- _ФРАГМЕНТ СТРАНИЦЫ_:
++++++

Современник Маймуни Якут подтверждает наши догадки по поводу значения термина аль‑джава. Описывая «земли Китая» (билад аль‑син), он пишет: «Первая из них — аль‑Джава, к которой плывут по морю, которое трудно пересечь и легко в нем погибнуть. Потом начинаются чистые [воды] земель Китая» . Я бы предположила, что море, которое «трудно пересечь», — это часть Южно‑Китайского моря между Вьетнамом и Палаваном (самым западным крупным островом Филиппинского архипелага), который называется Опасным местом и до сих пор не обследован из‑за крутых и внезапно появляющихся рифов: моряки на пути из Малайзии в Китай избегают Опасного места так же тщательно, как и в XIII веке. По Якуту, если плыть из Индийского океана в Китай, сначала встречаешь Аль‑Джава, потом Опасное место, а потом уже сам Китай. Так что название Аль‑Джава может относиться к Малайскому полуострову, южной оконечности Южно‑Китайского моря или Яванскому морю — ко всем вместе или чему‑то одному. В текстах XIII века, в том числе в свидетельстве Маймуни, «Аль‑Джава» следует понимать как Юго‑Восточную Азию, островную и полуостровную. Так что после названия «Калах» идет некий растяжимый термин.

++++++

[Записи для поиска элементов]
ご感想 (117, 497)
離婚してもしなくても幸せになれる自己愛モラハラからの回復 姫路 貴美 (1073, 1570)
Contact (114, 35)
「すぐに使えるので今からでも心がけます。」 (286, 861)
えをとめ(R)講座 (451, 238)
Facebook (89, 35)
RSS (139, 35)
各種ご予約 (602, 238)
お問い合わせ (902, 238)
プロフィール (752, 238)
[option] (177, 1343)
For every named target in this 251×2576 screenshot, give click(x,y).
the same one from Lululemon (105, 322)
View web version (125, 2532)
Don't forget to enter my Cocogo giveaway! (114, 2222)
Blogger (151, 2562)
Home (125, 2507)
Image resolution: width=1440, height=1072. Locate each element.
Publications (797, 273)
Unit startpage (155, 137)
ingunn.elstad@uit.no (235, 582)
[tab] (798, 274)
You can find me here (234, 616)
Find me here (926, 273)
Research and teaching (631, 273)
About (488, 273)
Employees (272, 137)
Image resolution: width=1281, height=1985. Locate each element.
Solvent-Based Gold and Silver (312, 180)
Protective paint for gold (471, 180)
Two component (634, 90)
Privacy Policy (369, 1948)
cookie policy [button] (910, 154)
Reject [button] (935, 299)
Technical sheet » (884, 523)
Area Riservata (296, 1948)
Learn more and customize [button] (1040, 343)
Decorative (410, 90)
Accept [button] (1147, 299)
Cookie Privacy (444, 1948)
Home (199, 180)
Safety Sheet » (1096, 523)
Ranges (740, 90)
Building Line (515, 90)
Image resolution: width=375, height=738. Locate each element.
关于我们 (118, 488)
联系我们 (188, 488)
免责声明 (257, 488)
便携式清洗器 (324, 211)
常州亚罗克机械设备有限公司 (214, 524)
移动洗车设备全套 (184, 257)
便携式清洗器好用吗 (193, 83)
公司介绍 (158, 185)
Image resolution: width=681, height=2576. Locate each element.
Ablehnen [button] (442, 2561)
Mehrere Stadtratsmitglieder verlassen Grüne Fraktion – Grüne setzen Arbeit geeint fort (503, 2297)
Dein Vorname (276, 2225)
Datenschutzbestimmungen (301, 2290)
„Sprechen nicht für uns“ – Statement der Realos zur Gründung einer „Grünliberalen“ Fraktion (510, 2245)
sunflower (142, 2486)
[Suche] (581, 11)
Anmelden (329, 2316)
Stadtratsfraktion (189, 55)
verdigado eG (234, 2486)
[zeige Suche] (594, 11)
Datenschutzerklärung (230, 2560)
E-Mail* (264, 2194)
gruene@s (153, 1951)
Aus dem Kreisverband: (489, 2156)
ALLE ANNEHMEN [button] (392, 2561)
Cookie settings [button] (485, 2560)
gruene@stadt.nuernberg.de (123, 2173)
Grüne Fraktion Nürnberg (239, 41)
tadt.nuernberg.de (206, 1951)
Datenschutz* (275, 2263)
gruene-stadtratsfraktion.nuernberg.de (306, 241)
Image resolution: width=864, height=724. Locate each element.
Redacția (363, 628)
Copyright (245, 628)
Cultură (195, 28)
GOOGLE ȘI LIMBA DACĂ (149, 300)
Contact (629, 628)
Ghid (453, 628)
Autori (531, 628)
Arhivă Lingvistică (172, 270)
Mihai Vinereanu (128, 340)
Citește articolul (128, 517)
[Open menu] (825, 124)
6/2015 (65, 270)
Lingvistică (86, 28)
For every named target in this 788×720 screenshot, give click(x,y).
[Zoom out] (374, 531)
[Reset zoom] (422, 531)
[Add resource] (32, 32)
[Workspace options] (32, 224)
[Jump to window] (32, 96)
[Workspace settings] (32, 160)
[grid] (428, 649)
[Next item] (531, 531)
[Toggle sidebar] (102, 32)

++++++

- _ЧТО СДЕЛАТЬ_: К чему может относиться название Аль‑Джава в отрывке о термине «аль‑джава», согласно предложению, которое начинается словами «Так что название Аль‑Джава»? Перечислите все названные варианты.

- _ОТВЕТ К ЗАДАНИЮ_:
- Малайский полуостров
- южная оконечность Южно‑Китайского моря
- Яванское море